● **ELENCO DELLE VOCI**:
********

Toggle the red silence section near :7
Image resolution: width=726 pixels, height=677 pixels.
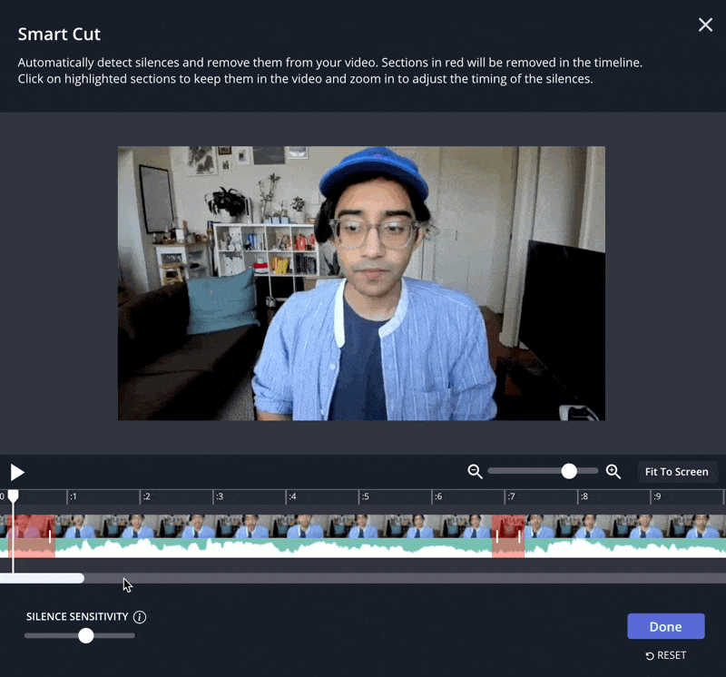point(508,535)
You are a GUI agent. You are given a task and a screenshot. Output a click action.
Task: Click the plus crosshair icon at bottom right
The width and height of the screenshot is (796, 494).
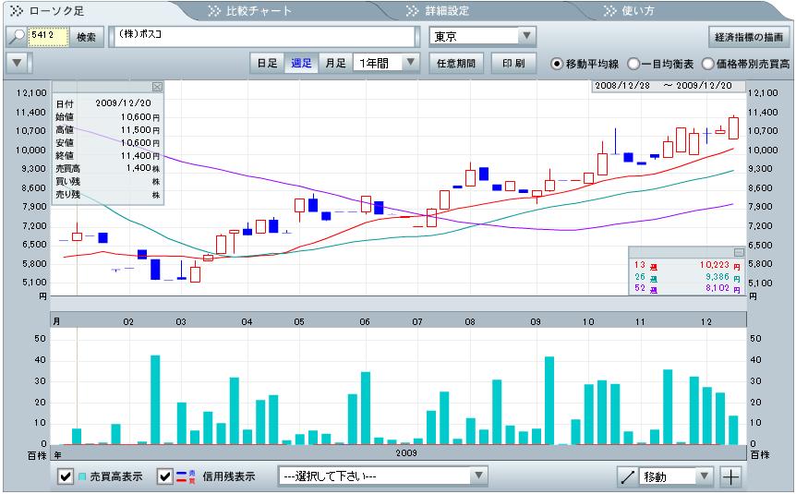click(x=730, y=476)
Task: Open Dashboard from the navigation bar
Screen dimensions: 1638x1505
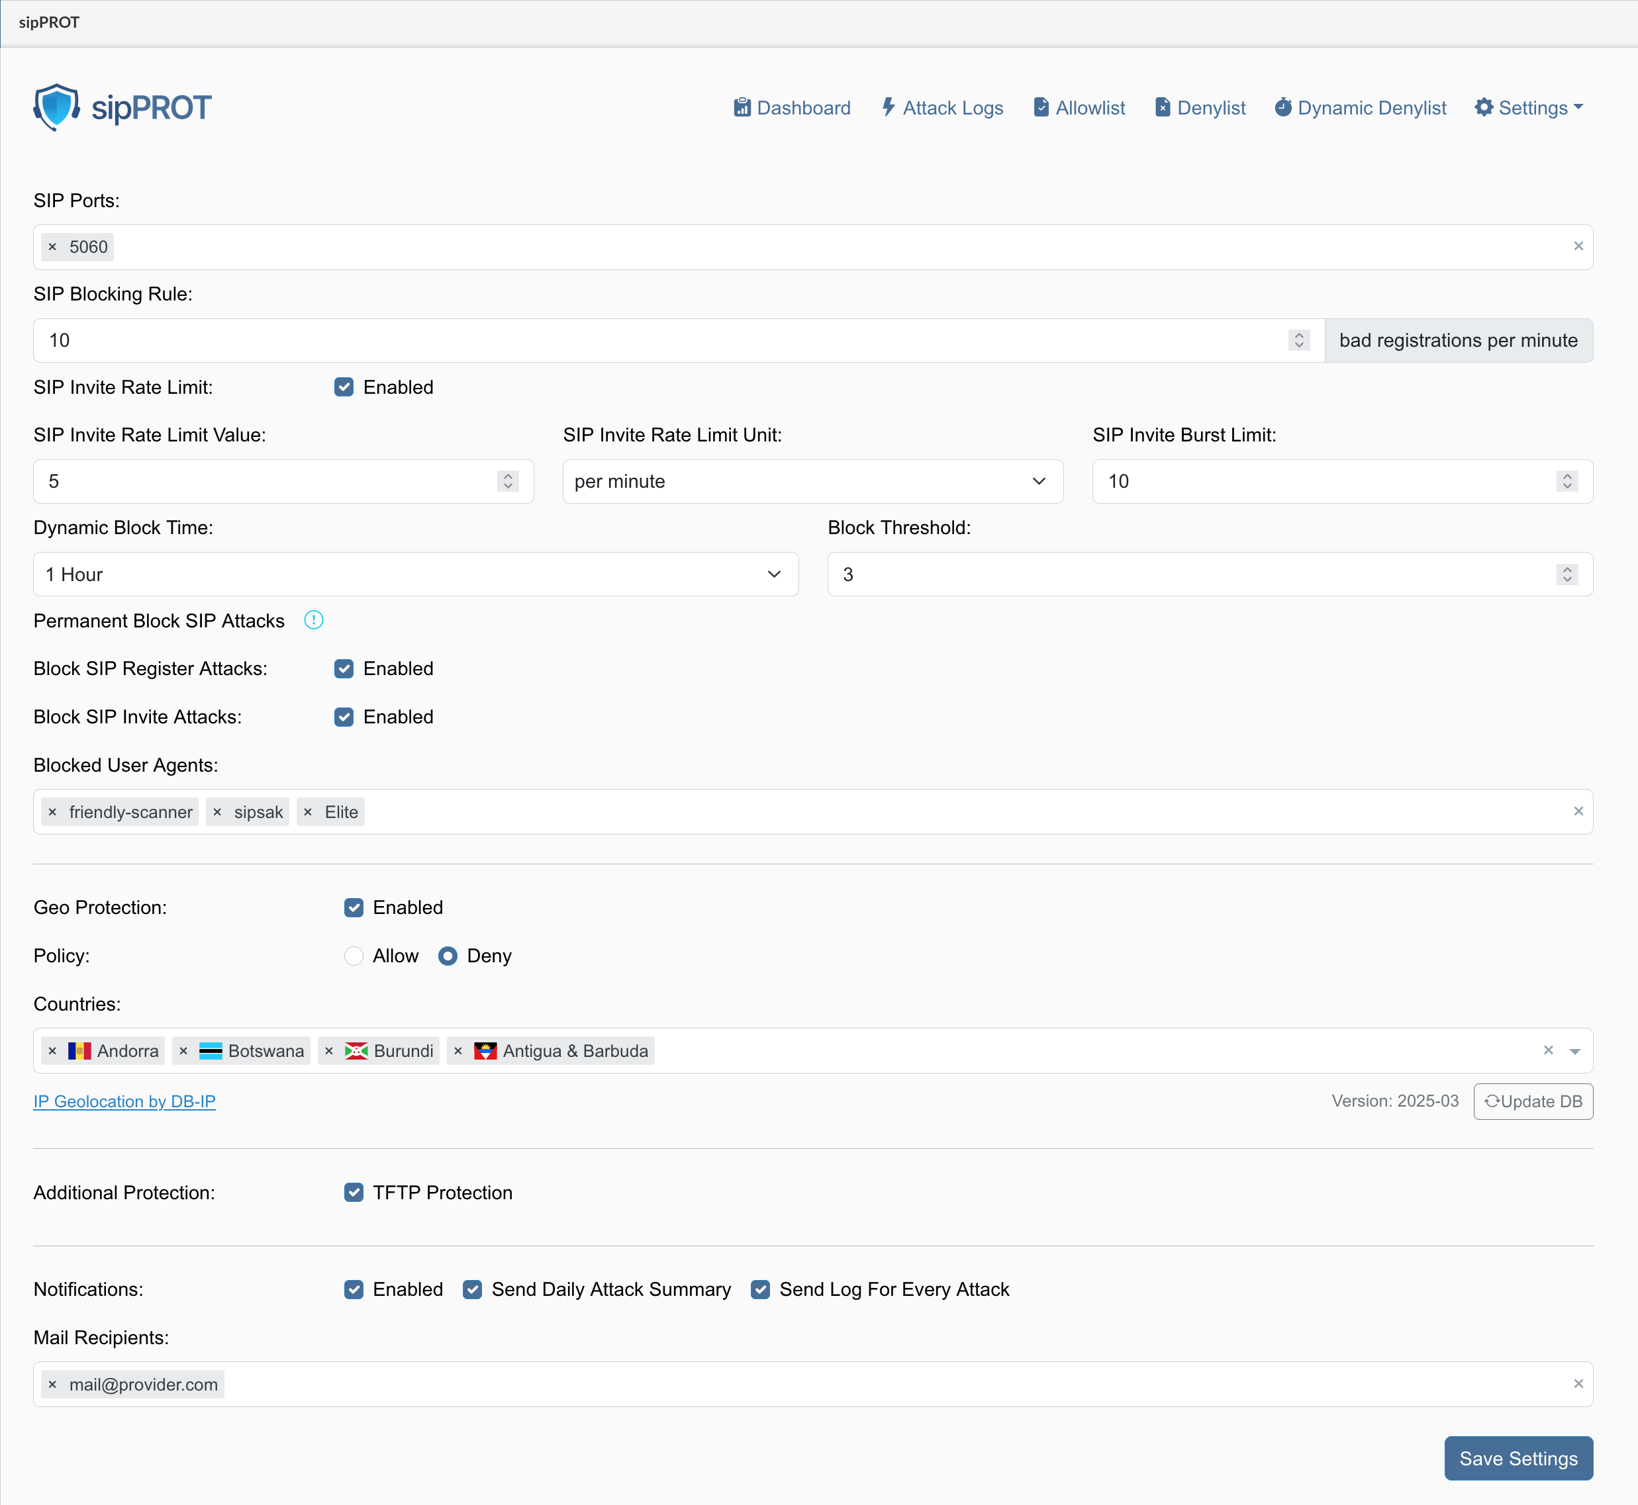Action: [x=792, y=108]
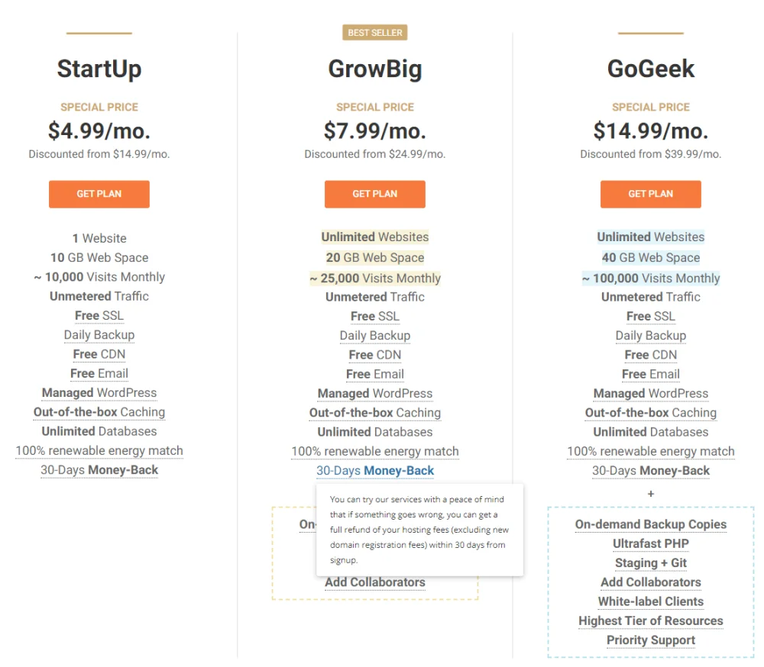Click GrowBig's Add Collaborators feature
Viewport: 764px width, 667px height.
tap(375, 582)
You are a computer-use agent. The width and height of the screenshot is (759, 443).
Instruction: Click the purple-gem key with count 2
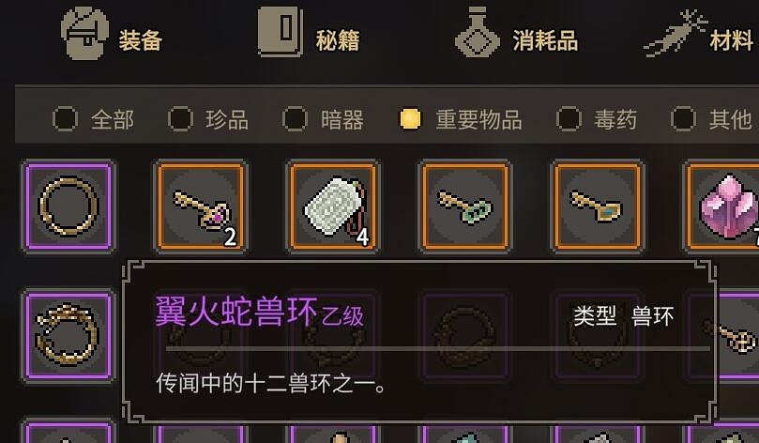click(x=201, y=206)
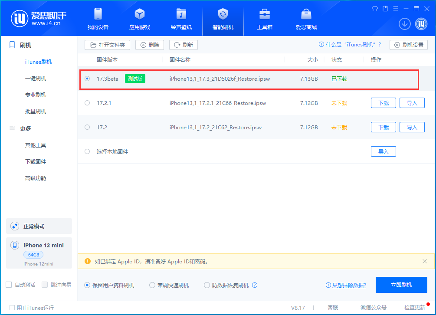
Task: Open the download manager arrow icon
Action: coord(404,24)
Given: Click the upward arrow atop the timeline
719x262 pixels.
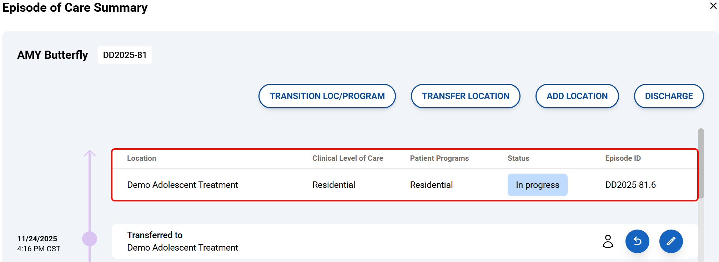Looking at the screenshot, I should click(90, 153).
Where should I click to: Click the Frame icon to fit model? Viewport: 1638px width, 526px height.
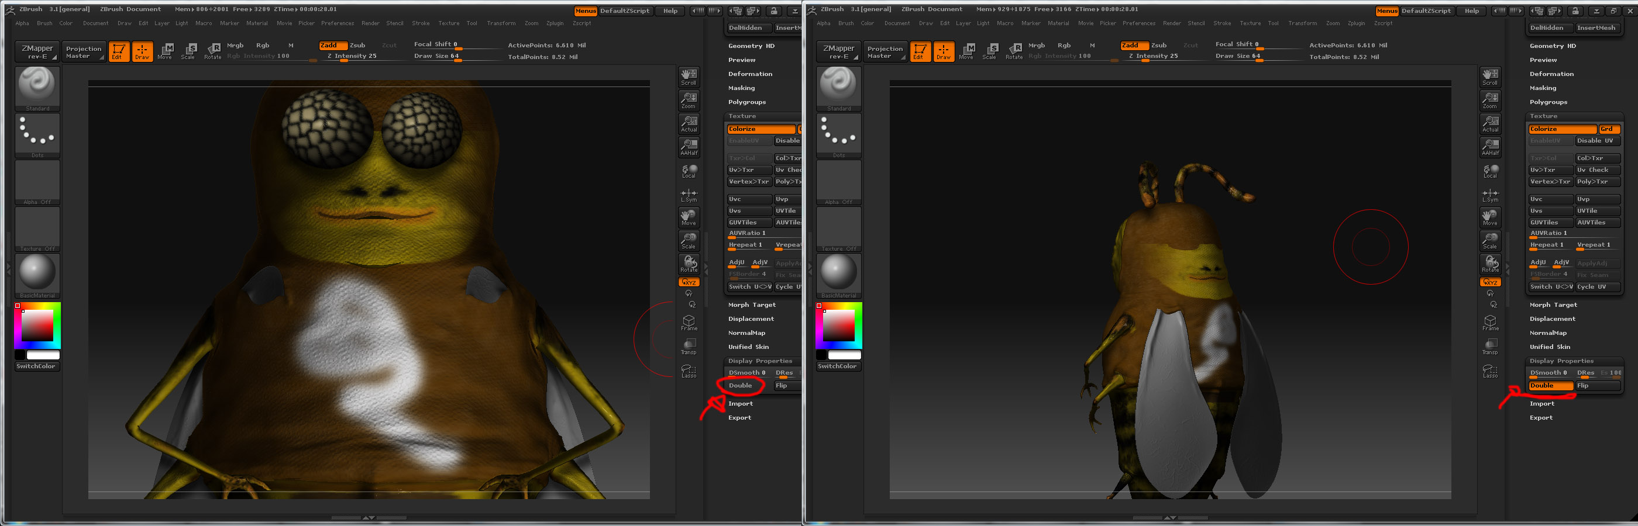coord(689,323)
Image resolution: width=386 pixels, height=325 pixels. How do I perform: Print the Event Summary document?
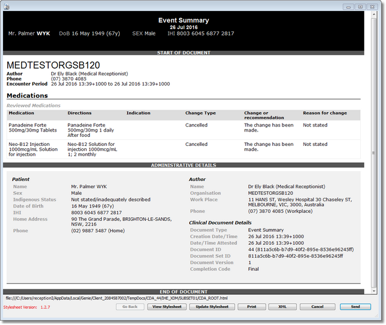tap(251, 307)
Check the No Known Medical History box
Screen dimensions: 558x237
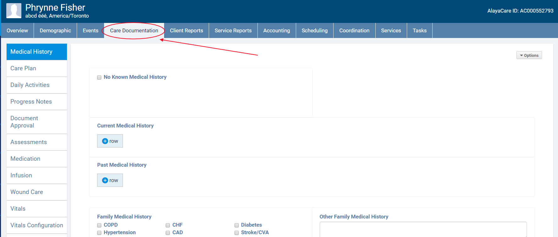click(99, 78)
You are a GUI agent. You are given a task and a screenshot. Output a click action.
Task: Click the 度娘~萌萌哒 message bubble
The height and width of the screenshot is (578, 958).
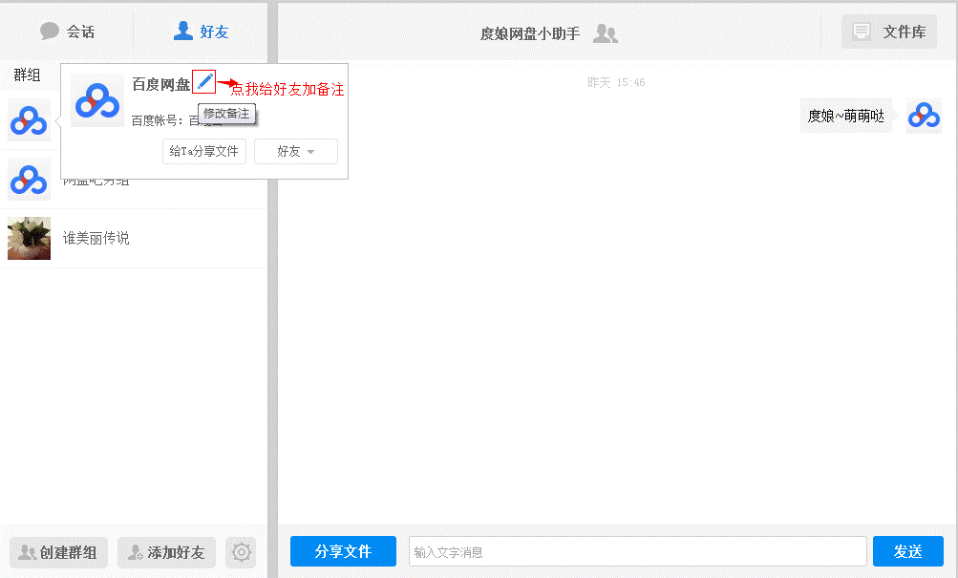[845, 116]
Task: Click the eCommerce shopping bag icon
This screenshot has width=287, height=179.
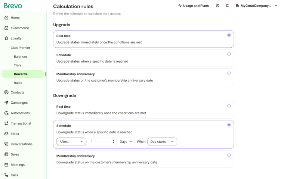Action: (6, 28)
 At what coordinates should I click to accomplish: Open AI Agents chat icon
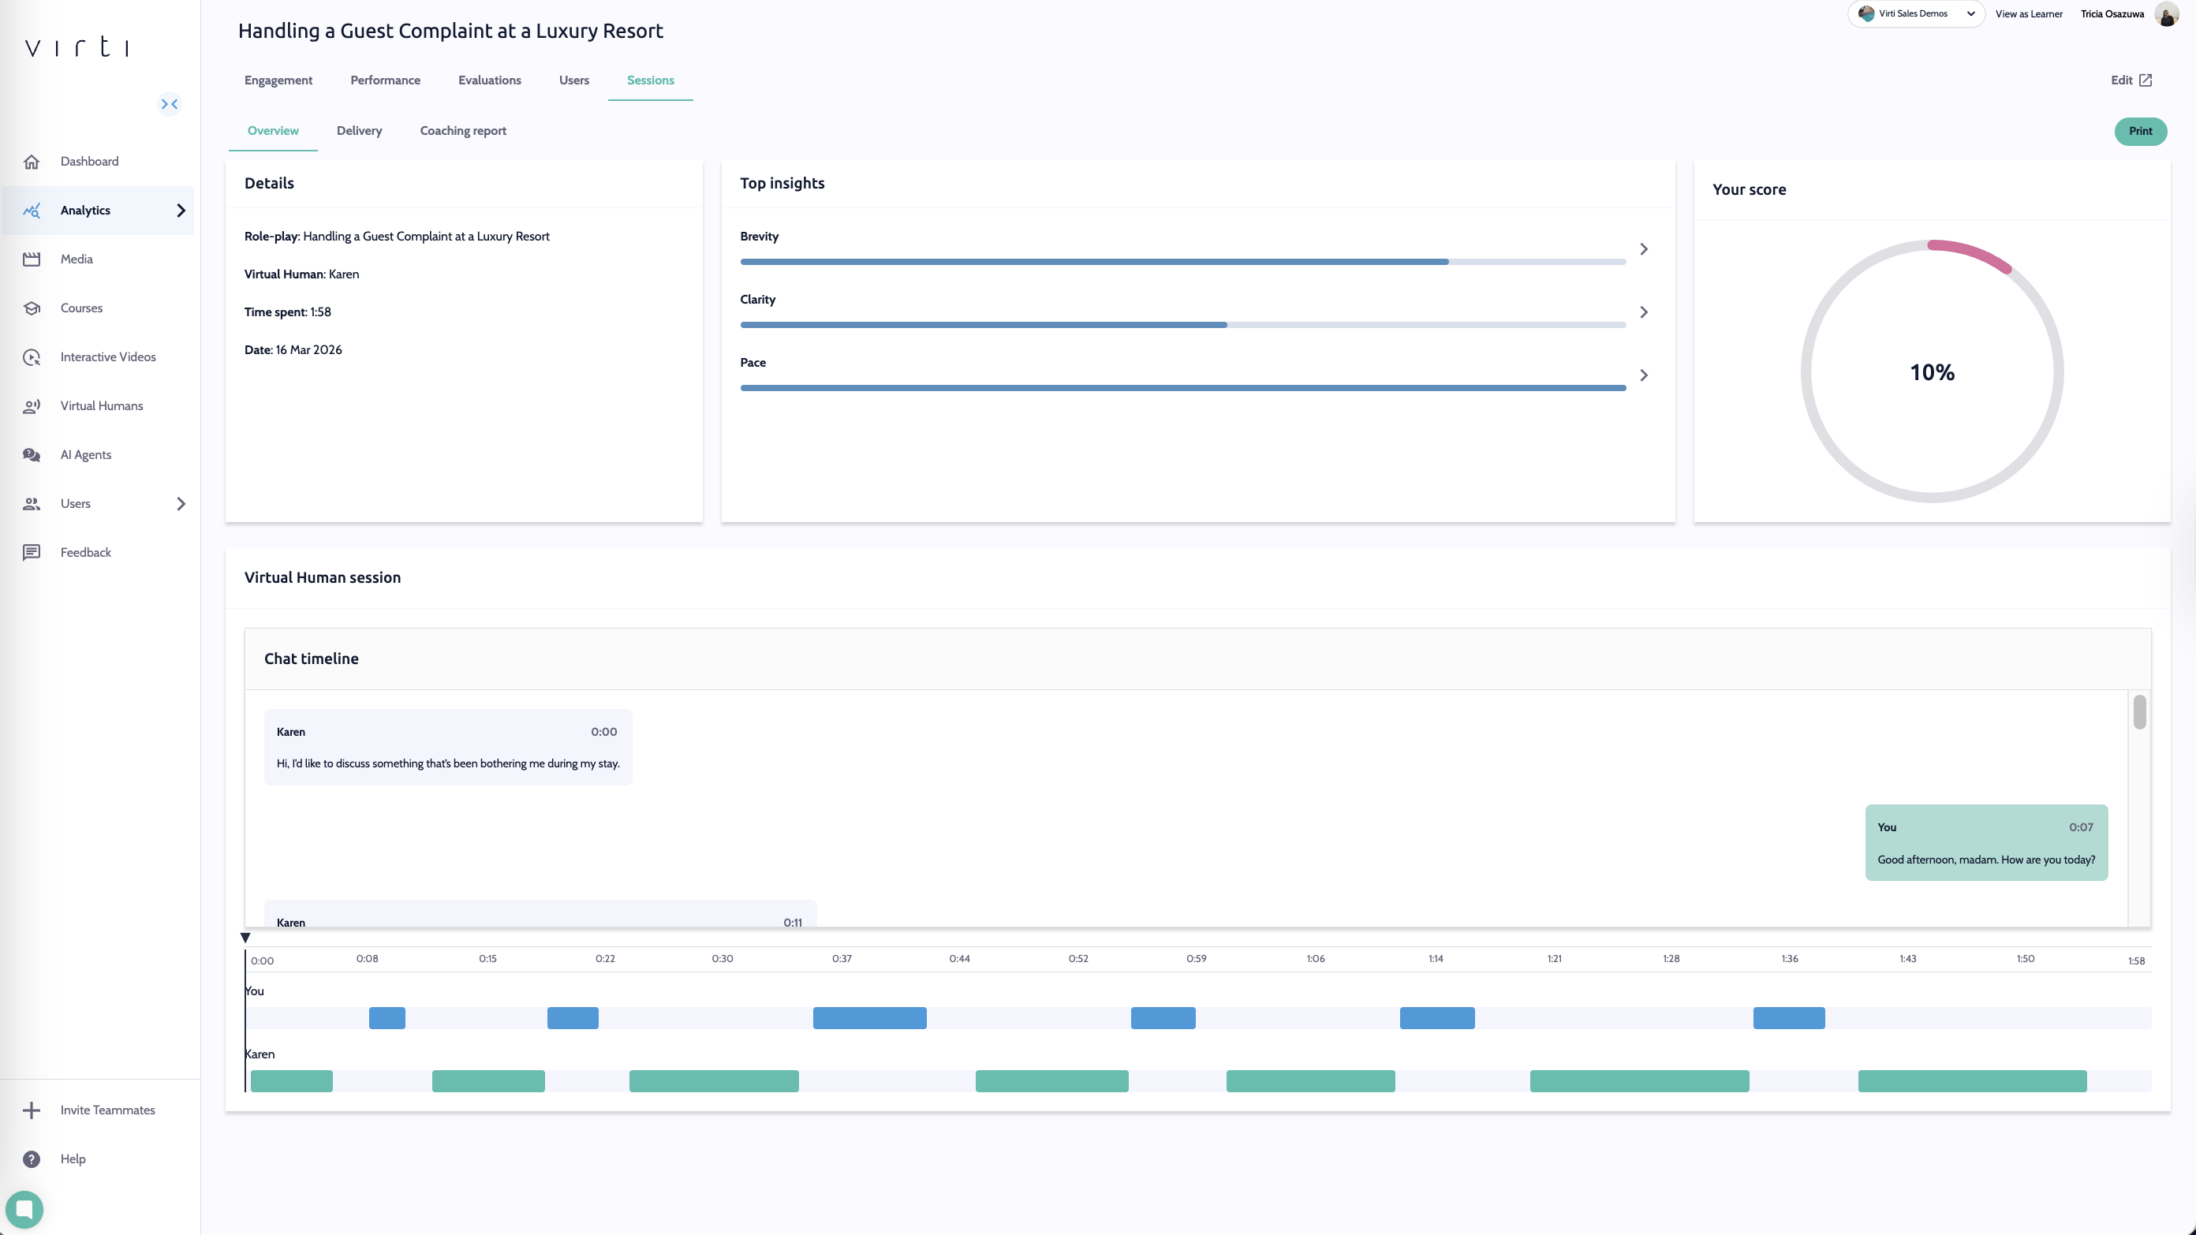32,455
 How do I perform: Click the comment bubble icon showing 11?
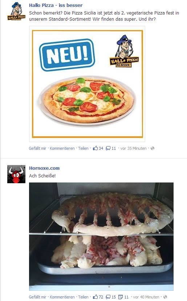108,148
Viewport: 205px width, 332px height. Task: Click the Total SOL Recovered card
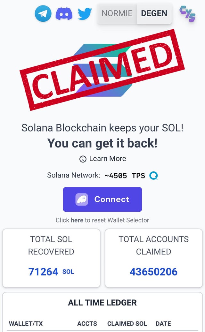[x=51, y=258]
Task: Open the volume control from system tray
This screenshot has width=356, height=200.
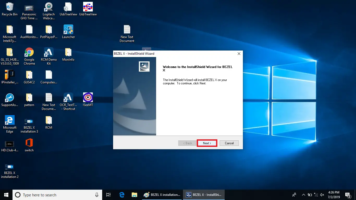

********

● **TESTO DEL PROBLEMA**:
Quali righe delle voci sopra contengono la parola "icon"? Selezionale e riportale tutte, distinguendo tra maiuscole e minuscole.

● **ESITO DEL COMPITO**:
Task: Click the plus crosshair icon at bottom right
Task: Open the download manager arrow icon
Where should I click to: Click the Frame icon to fit model? Viewport: 1638px width, 526px height.
Task: Click the eCommerce shopping bag icon
 At what coordinates should I click to accomplish: Open AI Agents chat icon
 How do I perform: Click the comment bubble icon showing 11?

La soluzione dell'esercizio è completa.